We're an agency too, so we're not pretending to be neutral. But we've been selling on Amazon since 2012, back when it was still the wild west. We built our own 8-figure brands before we ever managed someone else's. We've been the brand owner interviewing agencies, and we've been the agency getting grilled. We know what matters and what's just noise.
This guide is different. It's structured like an actual RFP (request for proposal) you'd use to evaluate vendors in any other professional context. It groups questions into evaluation categories, explains what you're actually trying to learn from each question, and shows you what strong answers look like versus the deflections and red flags you need to watch for.
You can use this framework to compare 2–3 finalist agencies side by side. Score their responses. Make a decision based on evidence, not vibes.
How to use this guide:
- Match your revenue stage to the right agency type (don't hire enterprise-tier services when you need a specialist)
- Define your non-negotiables before the first sales call
- Pick the questions most relevant to your situation (you don't need all 40+)
- Ask the same questions to each finalist agency
- Score responses using the evaluation criteria provided
- Weight the categories based on what matters most to your business
Before You Start: Know What You Actually Need
Match Your Revenue Stage to the Right Agency Type
Not all agencies serve all brands well. A boutique PPC shop built for $500K brands will struggle when you hit $5M and need logistics coordination, brand protection, and multi-marketplace expansion. An enterprise agency with a $20K/month minimum will bleed you dry if you're doing $50K/month in revenue.

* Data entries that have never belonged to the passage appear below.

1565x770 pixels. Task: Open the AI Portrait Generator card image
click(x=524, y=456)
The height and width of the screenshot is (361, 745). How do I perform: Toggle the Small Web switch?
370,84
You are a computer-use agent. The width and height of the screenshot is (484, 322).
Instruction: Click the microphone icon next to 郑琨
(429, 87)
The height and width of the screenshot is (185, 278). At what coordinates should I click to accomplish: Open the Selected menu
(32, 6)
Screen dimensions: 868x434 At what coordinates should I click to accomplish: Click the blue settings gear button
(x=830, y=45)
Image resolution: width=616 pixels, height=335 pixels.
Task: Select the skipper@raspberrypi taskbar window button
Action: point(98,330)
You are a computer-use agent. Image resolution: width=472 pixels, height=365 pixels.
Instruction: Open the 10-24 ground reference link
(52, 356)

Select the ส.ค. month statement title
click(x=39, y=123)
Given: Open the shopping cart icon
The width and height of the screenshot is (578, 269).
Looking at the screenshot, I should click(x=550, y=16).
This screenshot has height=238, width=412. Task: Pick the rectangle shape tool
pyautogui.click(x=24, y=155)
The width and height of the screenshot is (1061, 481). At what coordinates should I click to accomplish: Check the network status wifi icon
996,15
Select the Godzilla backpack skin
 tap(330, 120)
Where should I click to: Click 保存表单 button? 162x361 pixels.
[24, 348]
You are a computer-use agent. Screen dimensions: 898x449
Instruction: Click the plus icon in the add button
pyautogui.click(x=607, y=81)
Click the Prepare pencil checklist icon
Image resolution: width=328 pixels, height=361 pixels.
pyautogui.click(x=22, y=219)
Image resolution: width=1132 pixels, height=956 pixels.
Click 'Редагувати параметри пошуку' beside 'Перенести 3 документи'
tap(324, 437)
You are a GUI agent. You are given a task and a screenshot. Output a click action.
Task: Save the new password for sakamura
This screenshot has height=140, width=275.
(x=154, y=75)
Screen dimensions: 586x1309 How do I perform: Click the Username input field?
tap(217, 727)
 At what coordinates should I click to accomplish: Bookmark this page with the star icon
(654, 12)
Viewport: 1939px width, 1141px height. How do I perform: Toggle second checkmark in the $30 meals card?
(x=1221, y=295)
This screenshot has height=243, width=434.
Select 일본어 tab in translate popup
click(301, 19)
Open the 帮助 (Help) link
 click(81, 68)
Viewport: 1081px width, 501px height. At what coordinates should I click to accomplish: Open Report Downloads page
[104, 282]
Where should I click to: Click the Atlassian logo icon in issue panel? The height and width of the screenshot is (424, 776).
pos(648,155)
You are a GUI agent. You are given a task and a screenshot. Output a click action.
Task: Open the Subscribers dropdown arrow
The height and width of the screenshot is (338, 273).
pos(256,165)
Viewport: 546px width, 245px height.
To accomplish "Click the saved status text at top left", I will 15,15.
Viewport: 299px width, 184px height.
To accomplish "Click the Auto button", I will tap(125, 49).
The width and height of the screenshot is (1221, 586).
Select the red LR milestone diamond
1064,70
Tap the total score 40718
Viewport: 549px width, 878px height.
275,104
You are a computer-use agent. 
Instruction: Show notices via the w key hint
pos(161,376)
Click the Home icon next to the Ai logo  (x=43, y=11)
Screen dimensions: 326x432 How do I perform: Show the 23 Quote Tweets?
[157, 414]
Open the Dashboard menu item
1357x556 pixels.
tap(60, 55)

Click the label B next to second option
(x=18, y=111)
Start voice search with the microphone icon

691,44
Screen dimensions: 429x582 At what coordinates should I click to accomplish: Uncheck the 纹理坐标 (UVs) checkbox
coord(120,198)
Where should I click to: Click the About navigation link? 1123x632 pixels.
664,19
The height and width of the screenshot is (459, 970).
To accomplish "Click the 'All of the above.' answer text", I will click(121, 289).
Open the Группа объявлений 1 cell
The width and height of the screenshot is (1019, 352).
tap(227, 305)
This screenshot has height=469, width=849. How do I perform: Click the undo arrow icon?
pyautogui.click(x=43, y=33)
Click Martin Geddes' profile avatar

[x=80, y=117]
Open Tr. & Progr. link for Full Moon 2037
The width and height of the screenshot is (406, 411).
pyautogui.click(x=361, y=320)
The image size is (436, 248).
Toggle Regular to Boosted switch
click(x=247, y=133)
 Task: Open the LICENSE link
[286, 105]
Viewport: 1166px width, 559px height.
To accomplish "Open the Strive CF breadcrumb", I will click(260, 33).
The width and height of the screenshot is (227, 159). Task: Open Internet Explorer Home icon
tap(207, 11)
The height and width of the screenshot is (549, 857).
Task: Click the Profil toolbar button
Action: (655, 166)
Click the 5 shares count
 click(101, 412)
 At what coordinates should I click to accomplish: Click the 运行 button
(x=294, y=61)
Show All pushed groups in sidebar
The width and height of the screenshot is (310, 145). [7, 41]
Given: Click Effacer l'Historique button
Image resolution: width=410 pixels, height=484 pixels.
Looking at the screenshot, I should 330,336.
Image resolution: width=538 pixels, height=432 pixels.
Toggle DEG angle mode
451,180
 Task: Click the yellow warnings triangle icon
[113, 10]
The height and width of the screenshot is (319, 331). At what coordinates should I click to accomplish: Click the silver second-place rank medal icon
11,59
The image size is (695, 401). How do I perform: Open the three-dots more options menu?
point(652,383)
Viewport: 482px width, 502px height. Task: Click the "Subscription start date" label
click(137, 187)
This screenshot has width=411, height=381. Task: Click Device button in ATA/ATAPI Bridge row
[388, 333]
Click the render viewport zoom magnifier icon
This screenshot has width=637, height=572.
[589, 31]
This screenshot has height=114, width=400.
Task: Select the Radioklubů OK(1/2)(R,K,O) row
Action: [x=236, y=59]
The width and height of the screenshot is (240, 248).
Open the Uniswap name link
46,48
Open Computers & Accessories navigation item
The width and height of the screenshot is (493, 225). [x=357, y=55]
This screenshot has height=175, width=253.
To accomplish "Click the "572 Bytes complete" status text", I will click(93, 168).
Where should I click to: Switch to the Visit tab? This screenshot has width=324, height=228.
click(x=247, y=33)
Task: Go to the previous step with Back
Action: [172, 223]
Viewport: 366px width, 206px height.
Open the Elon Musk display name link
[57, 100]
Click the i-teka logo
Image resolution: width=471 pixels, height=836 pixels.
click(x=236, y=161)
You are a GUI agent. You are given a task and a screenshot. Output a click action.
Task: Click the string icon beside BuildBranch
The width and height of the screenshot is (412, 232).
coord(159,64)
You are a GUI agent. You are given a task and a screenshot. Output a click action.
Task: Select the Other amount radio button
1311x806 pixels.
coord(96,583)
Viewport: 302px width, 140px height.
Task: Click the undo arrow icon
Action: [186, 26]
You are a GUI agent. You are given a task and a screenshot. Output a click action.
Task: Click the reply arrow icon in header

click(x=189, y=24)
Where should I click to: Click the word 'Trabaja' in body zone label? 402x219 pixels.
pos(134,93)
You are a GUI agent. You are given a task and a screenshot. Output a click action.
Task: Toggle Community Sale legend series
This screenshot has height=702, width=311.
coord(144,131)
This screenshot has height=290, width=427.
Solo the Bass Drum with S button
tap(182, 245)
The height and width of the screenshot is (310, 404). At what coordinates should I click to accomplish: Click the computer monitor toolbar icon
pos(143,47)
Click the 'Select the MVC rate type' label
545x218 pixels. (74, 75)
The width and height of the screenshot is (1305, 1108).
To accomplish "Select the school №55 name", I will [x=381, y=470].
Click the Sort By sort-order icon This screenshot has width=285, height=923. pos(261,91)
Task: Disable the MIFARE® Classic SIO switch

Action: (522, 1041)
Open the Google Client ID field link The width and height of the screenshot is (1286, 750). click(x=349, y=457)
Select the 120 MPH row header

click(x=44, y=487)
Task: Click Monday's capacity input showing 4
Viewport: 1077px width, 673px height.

Under $1M annual revenue: Do you even need a full-service agency? At this stage, you might be better served by a specialist consultant who can audit your listings, fix your PPC structure, and train your team to handle execution in-house. Full-service agencies typically have minimums ($5K–$10K/month) that don't make sense when you're still validating product-market fit.
Red flag: An agency that promises to 3x your revenue in 90 days when you're sub-$1M. That's not how this works.
$1M–$5M annual revenue: This is growth-stage territory. You need an agency that can manage the full funnel — listings, ads, promotions, basic brand protection — without enterprise-level overhead. Look for agencies with dedicated account managers (not rotating coordinators), transparent reporting, and pricing that scales with your growth.
Key question: "How many brands at my revenue level do you currently manage?" If the answer is "mostly $10M+ brands," you'll be their smallest client and get bottom-tier attention.
$5M+ annual revenue: You need enterprise capabilities: Amazon DSP (display and video ads), multi-marketplace coordination (Canada, Mexico, EU), brand protection (counterfeit monitoring, MAP enforcement), and potentially 1P/Vendor Central management. The agency should have dedicated teams for ads, content, and operations — not one generalist juggling everything.
Key question: "Do you manage Amazon DSP campaigns, and what's your minimum DSP budget?" If they don't do DSP or require $50K/month minimum ad spend, you'll know if there's a fit.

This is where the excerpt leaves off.